◆ REQUIRED ACTION:
Could you write out exactly, and only, the lines from the one containing "1816x1011 pixels. How" through the last line of the data, leaving out all pictures?

◆ DATA:
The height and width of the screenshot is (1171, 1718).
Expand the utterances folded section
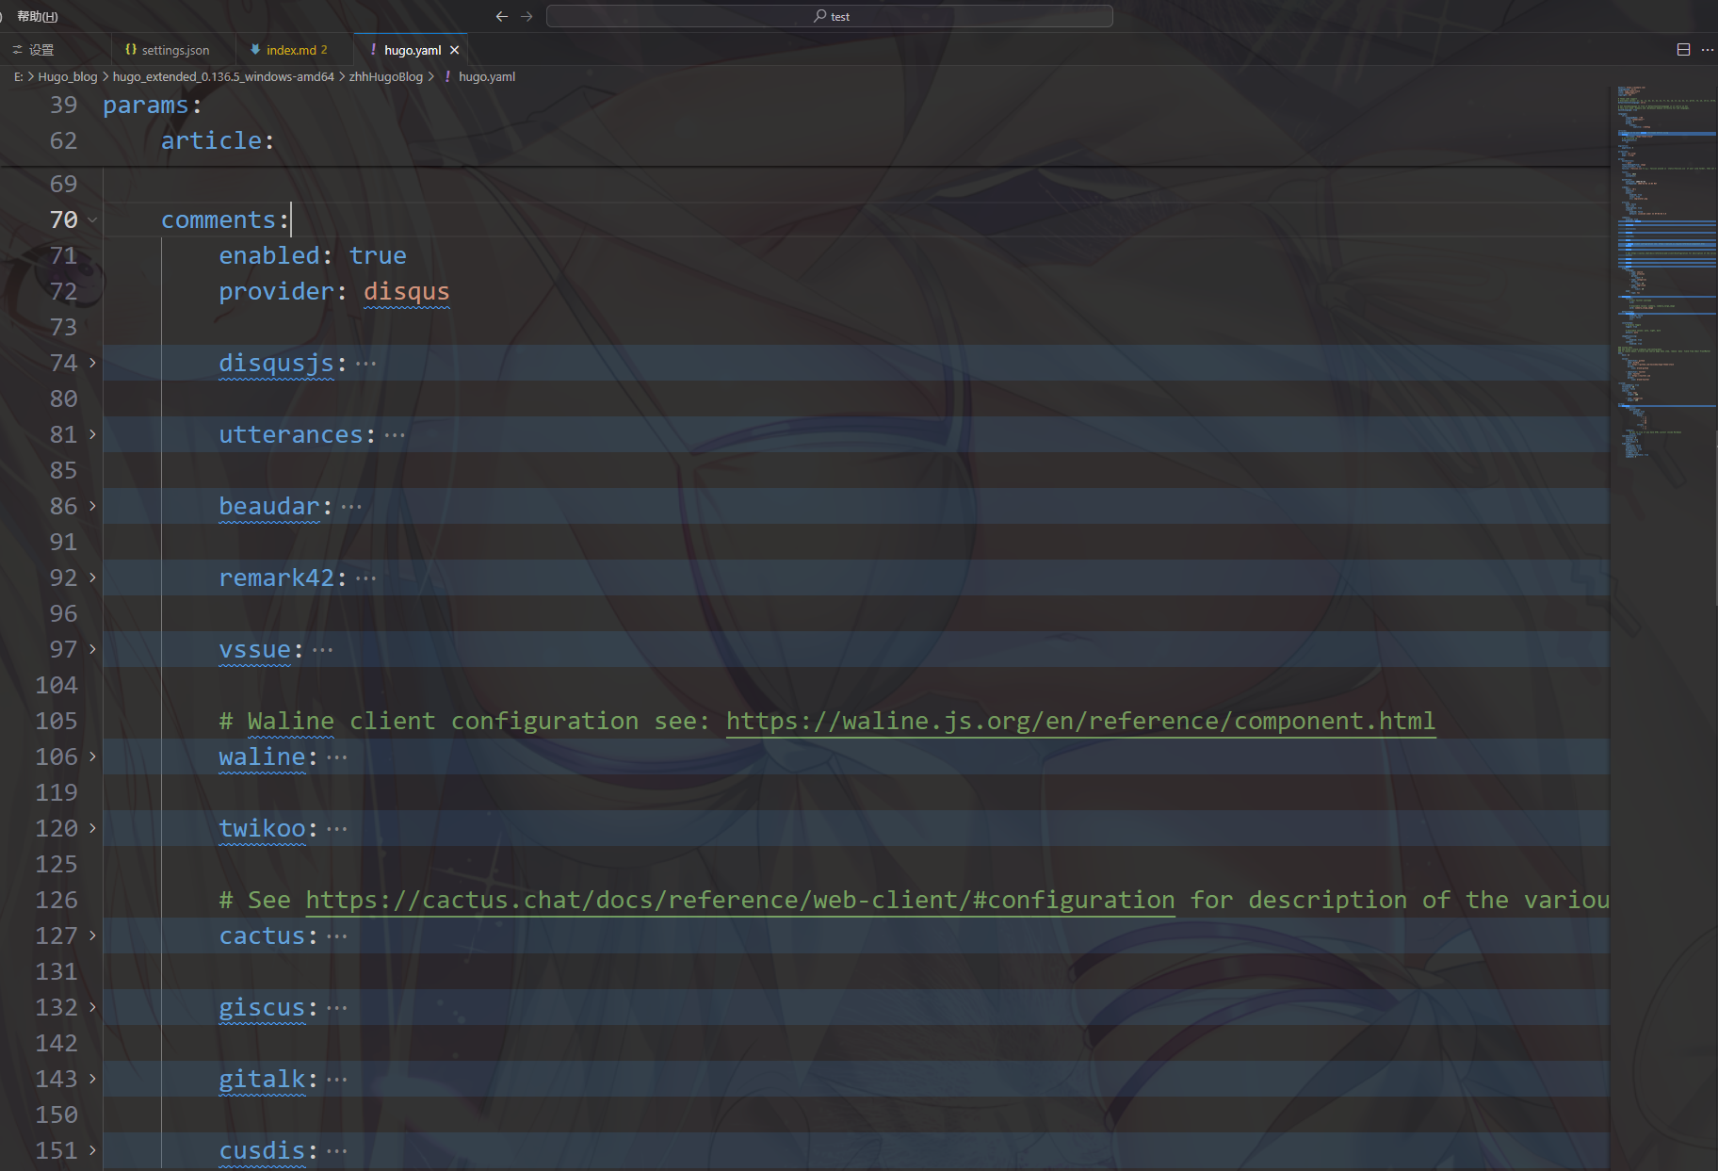click(x=90, y=434)
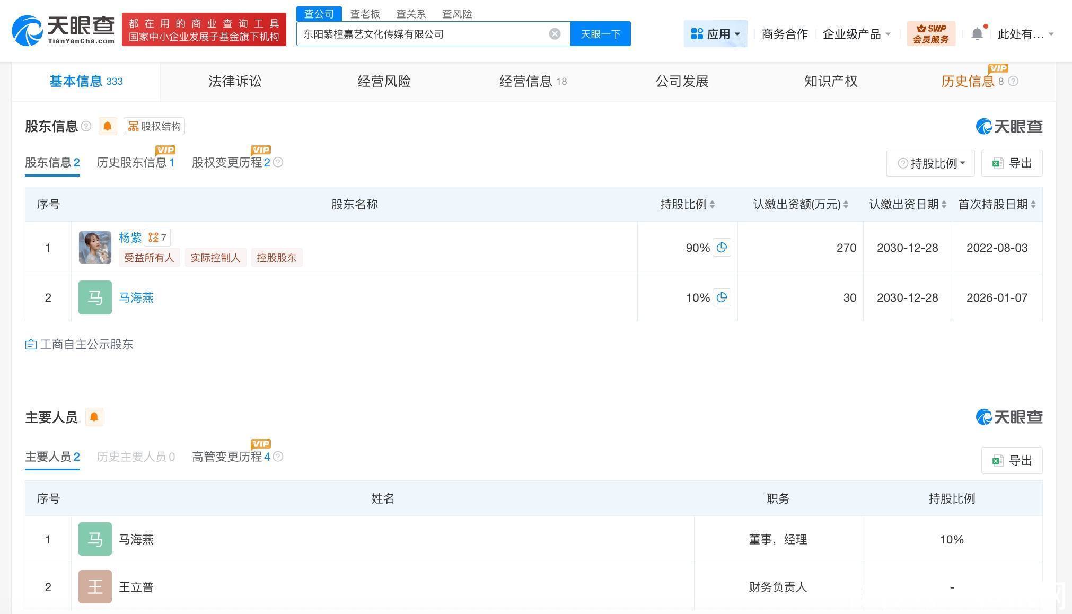1072x614 pixels.
Task: Sort by 首次持股日期 column
Action: pos(997,205)

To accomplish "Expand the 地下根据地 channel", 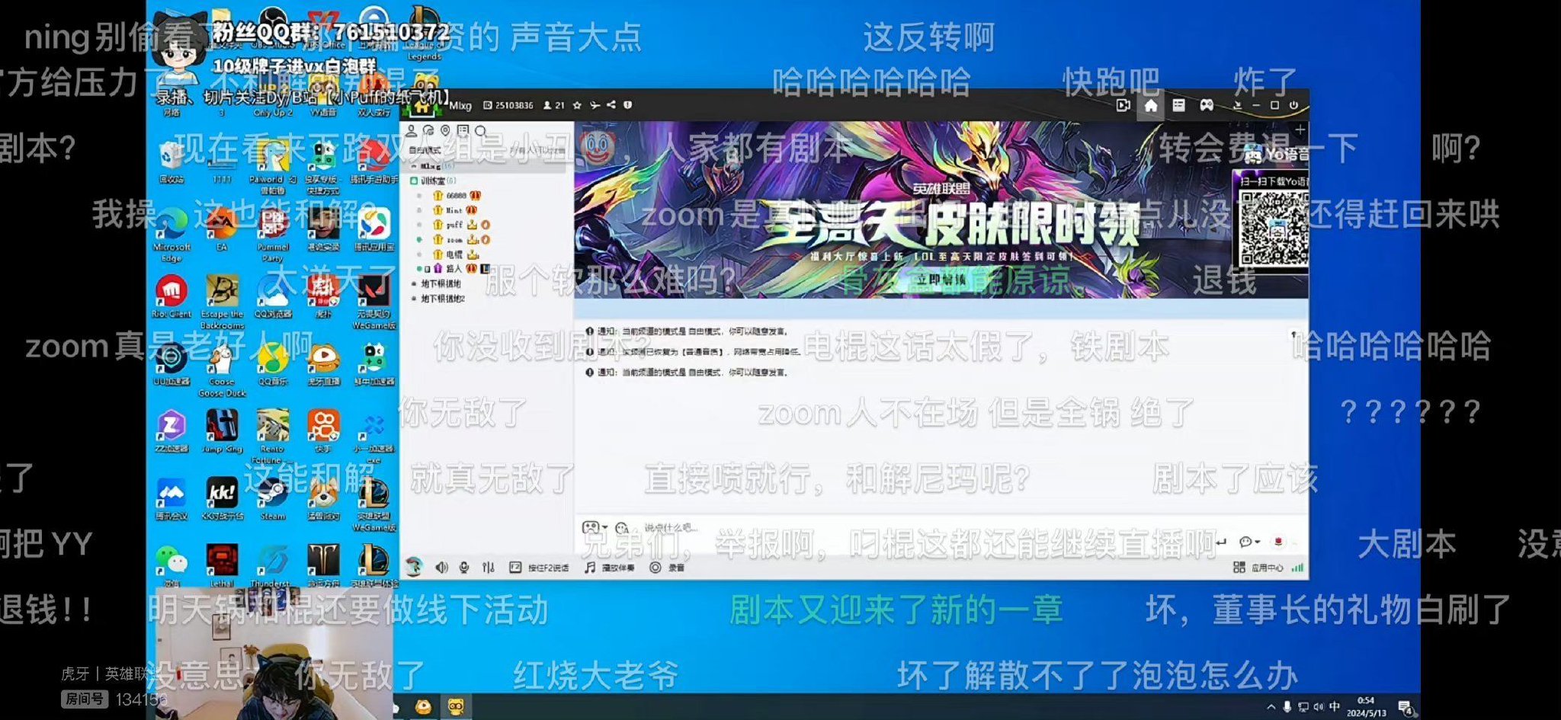I will click(x=412, y=283).
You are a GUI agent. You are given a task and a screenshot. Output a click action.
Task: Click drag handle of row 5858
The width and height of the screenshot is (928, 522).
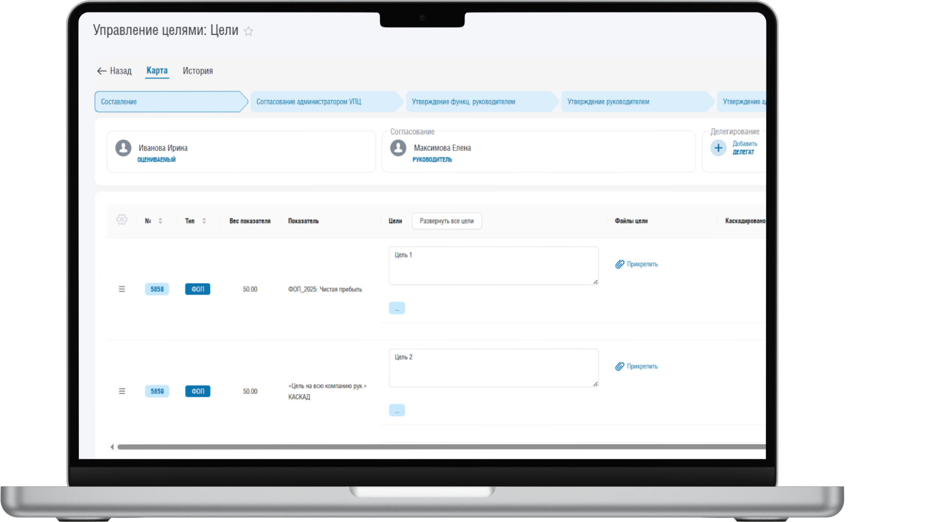122,289
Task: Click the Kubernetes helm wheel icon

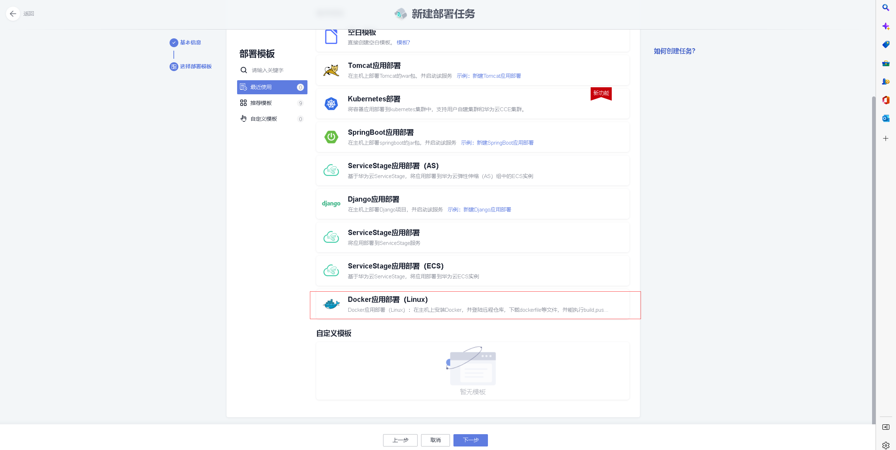Action: [331, 103]
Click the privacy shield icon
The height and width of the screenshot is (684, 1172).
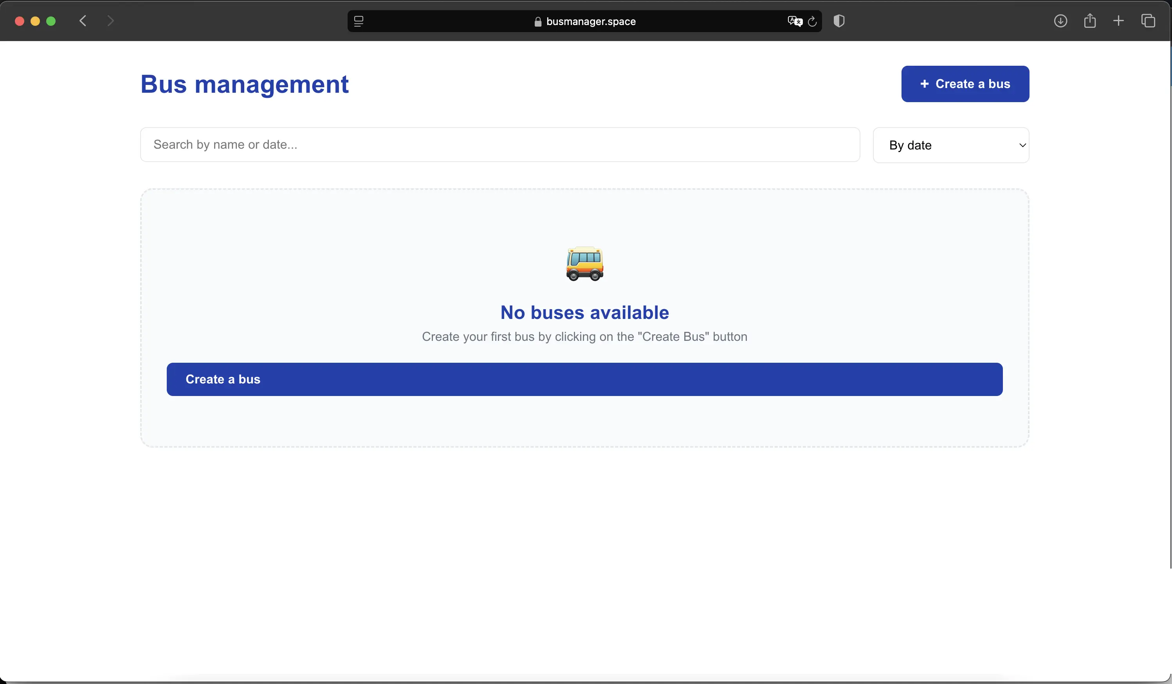[839, 21]
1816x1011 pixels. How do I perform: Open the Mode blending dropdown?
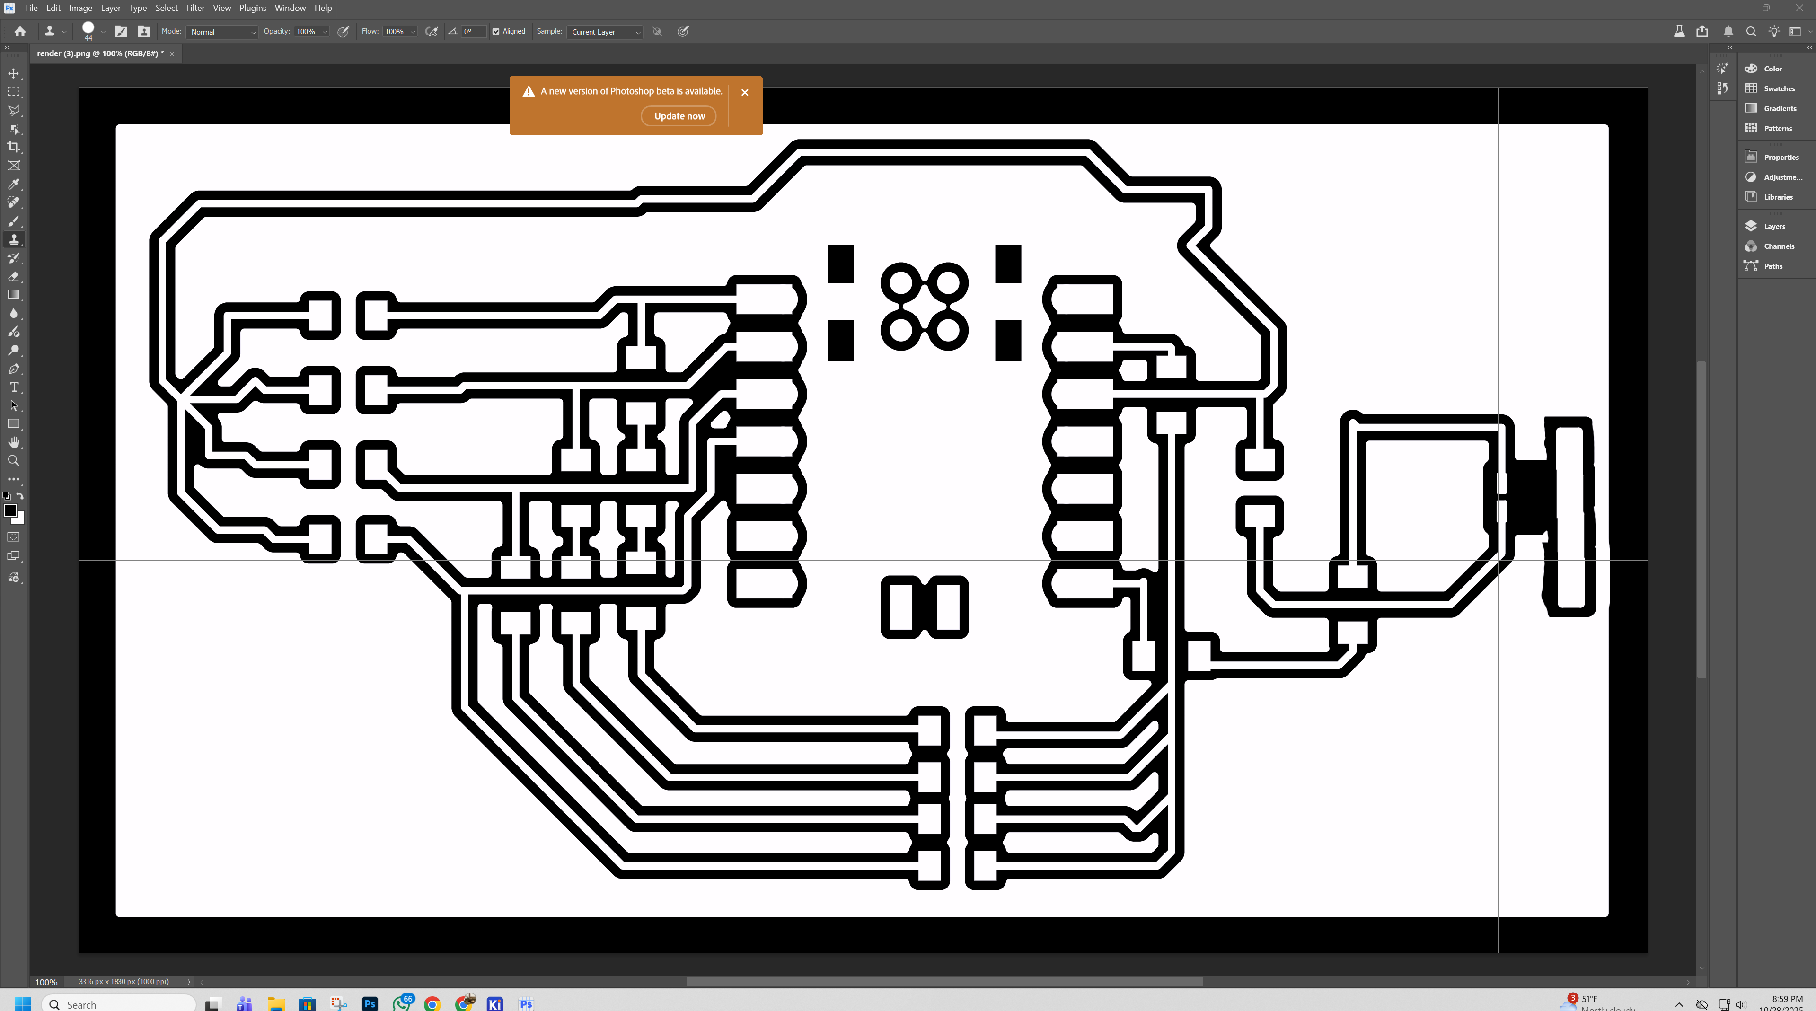[222, 32]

◆ COMPLETED TASK:
1816x1011 pixels. How do I perform: Open the Mode blending dropdown?
[222, 32]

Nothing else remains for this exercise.